▶ **INSTRUCTION**: Please quote, word for word, everything in the entries below from the line containing "You are a computer-use" down to the line containing "[x=877, y=144]", with both of those lines included. Leave the pictures out of your answer.

▶ **ENTRIES SHOWN**:
····················
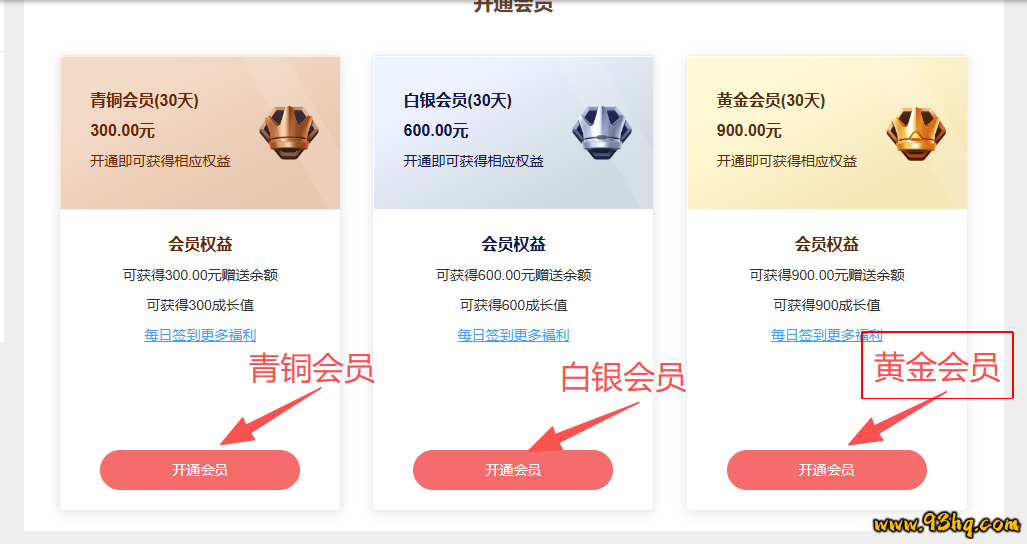Follow 每日签到更多福利 link in Bronze card
Screen dimensions: 1027x544
(x=200, y=335)
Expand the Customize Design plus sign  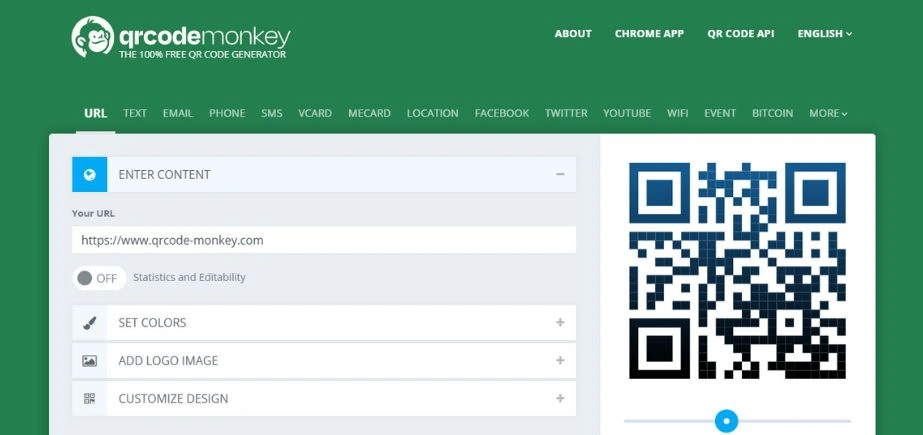[560, 399]
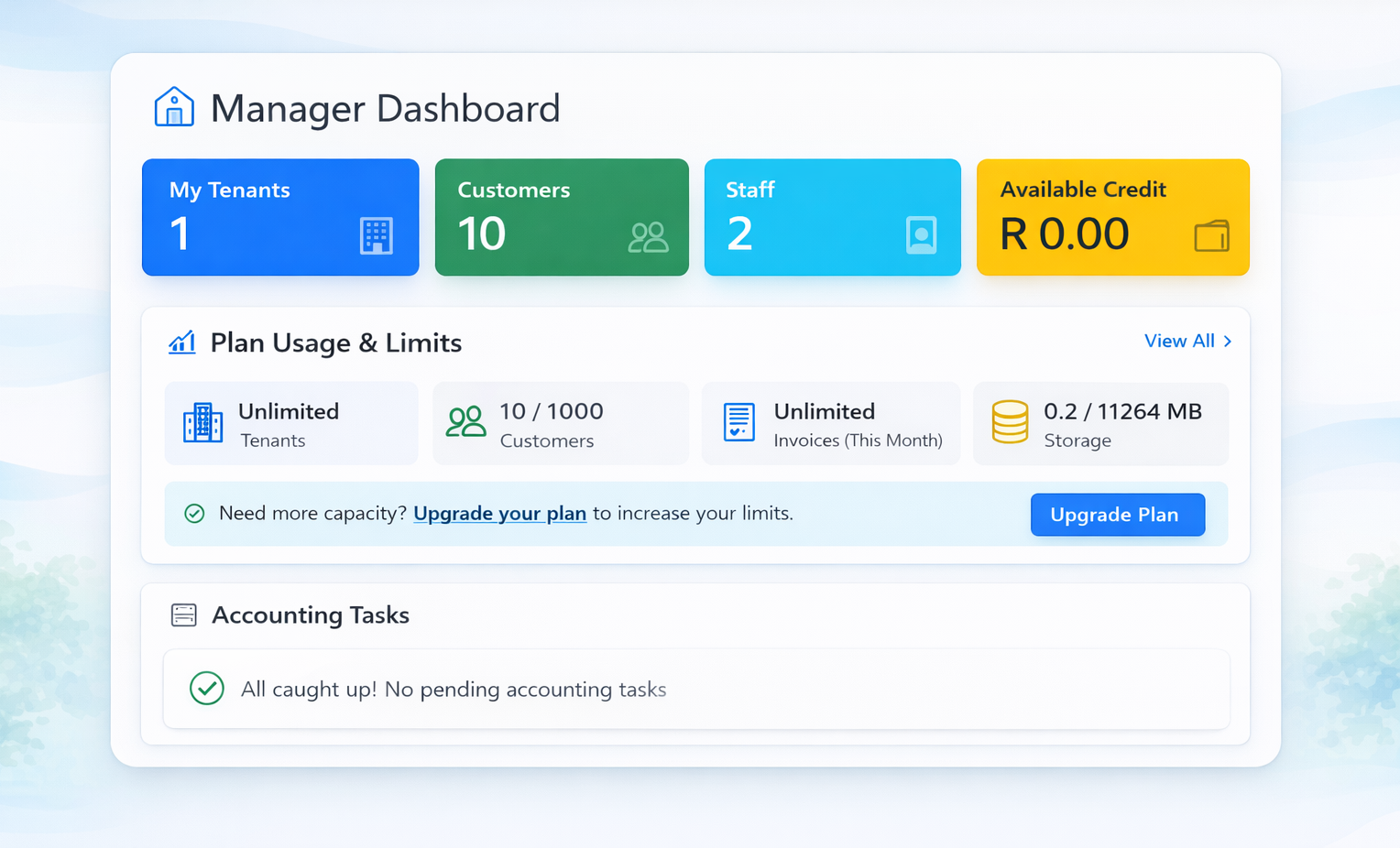
Task: Open the Upgrade your plan link
Action: (x=500, y=514)
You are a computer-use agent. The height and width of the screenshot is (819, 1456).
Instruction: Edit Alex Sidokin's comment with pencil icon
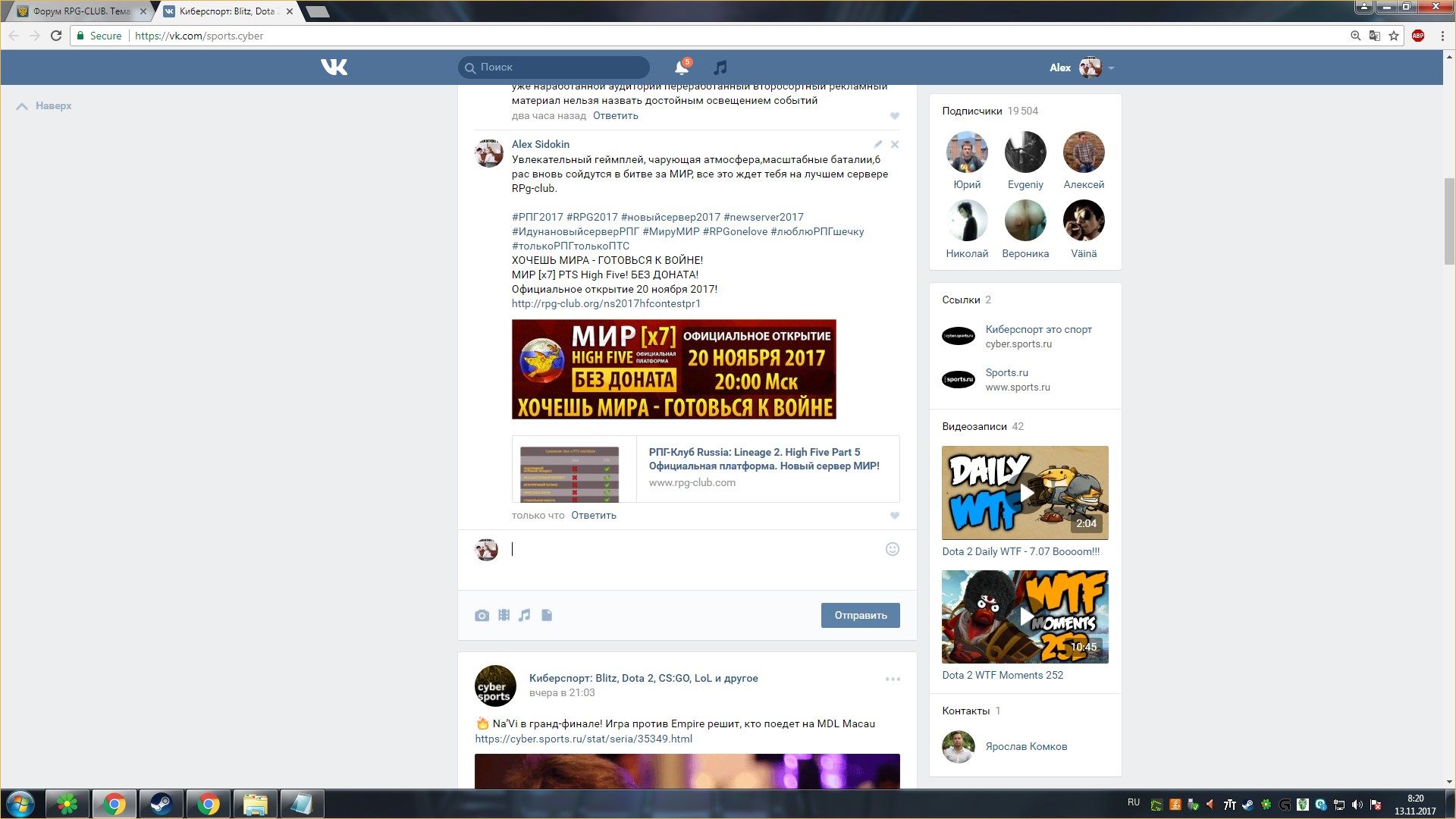[x=877, y=144]
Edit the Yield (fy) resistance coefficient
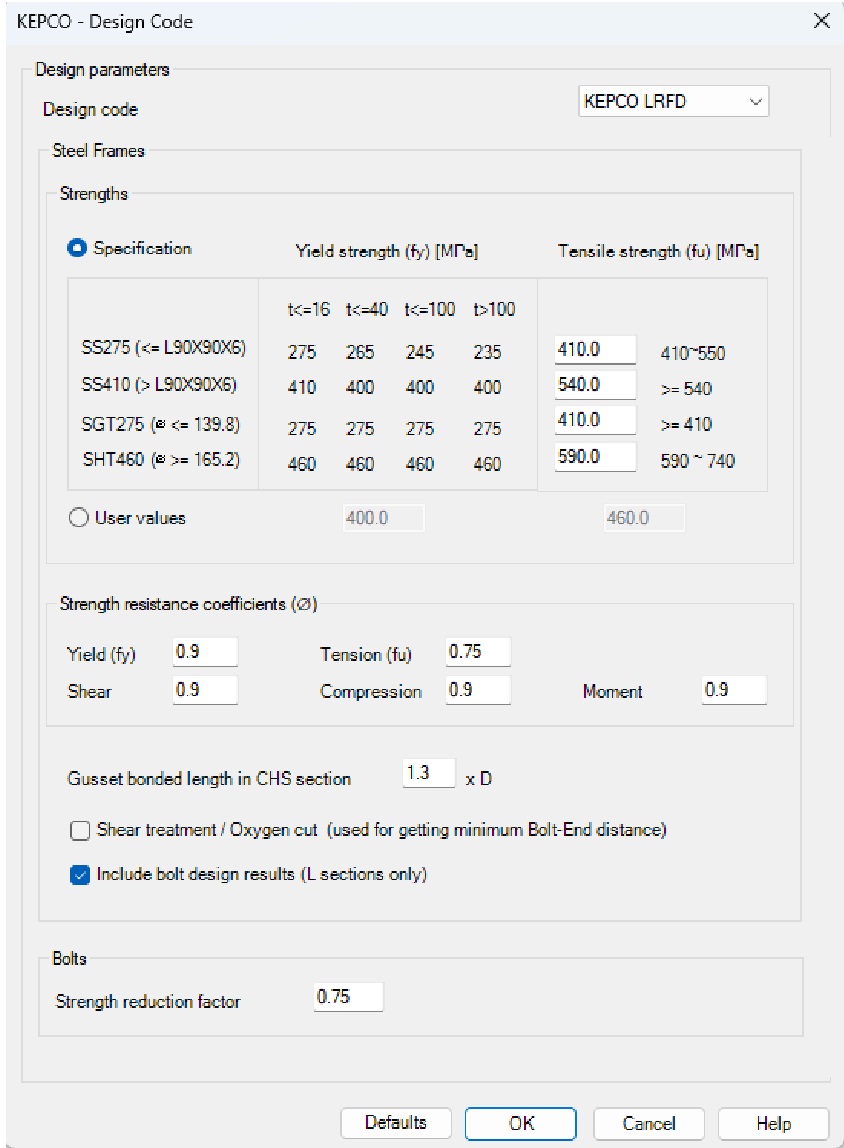 coord(204,652)
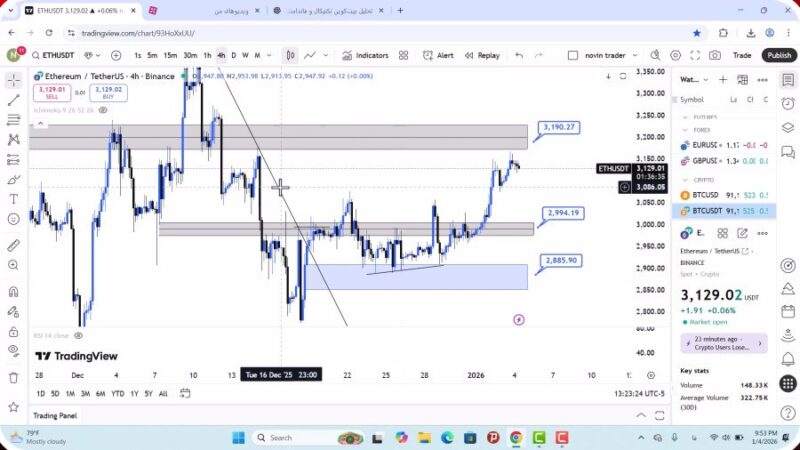Click the Publish button
The image size is (800, 450).
point(778,56)
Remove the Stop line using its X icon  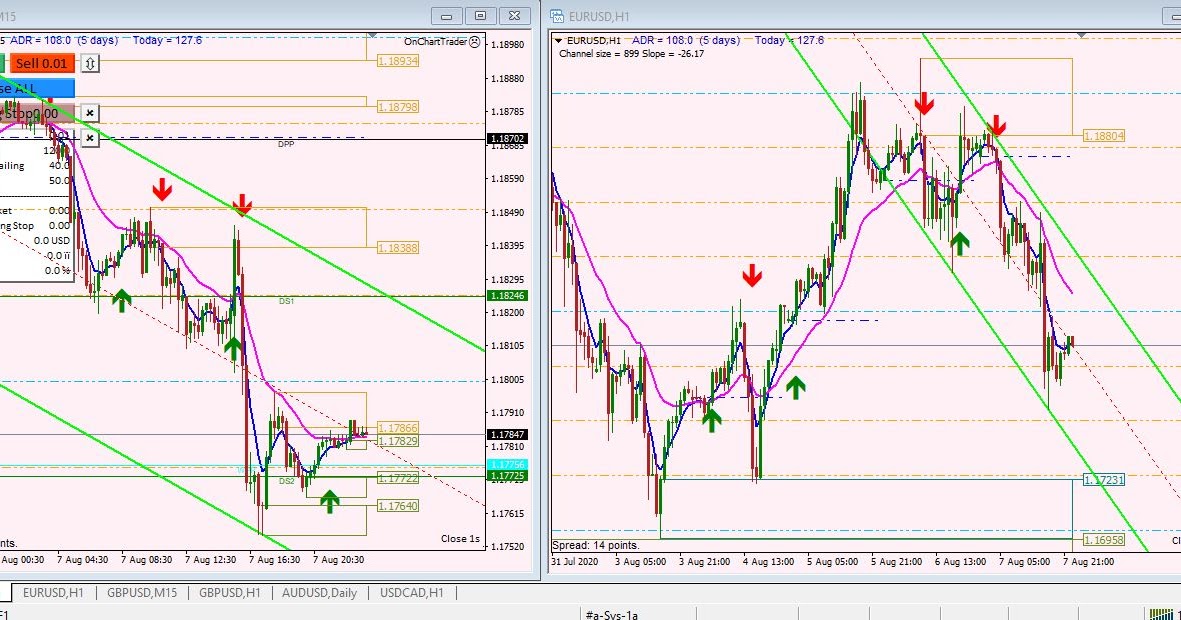[x=89, y=113]
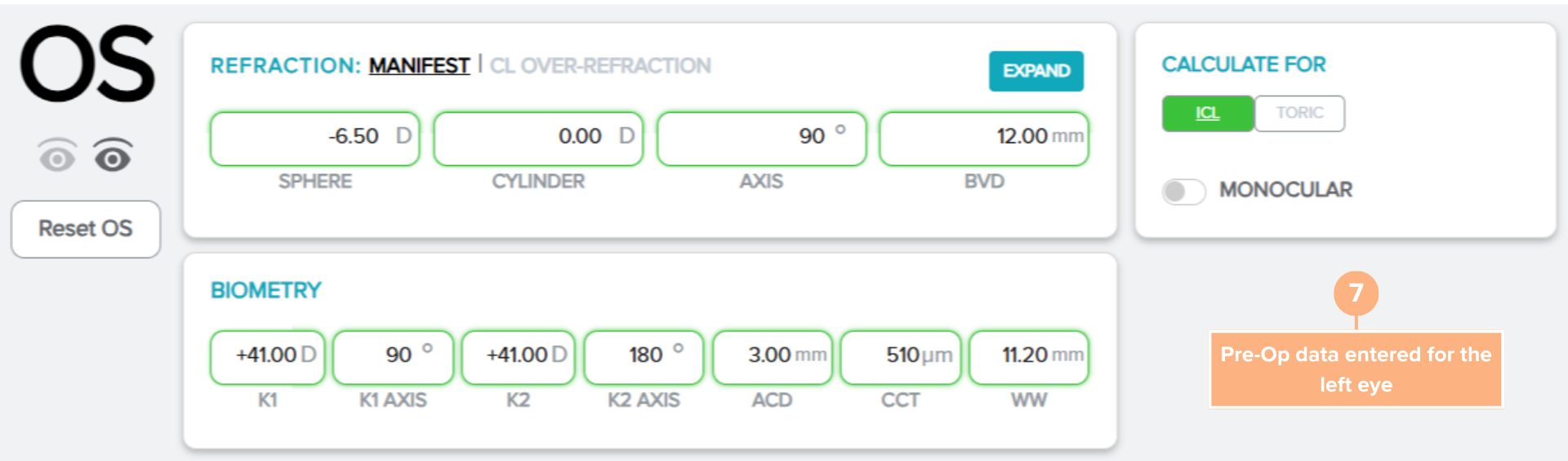Viewport: 1568px width, 461px height.
Task: Click the BVD input field
Action: coord(983,137)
····················
▶ **SOLVED EXERCISE**:
You are a computer-use agent. The height and width of the screenshot is (819, 1456).
Instruction: Edit Alex Sidokin's comment with pencil icon
[x=877, y=144]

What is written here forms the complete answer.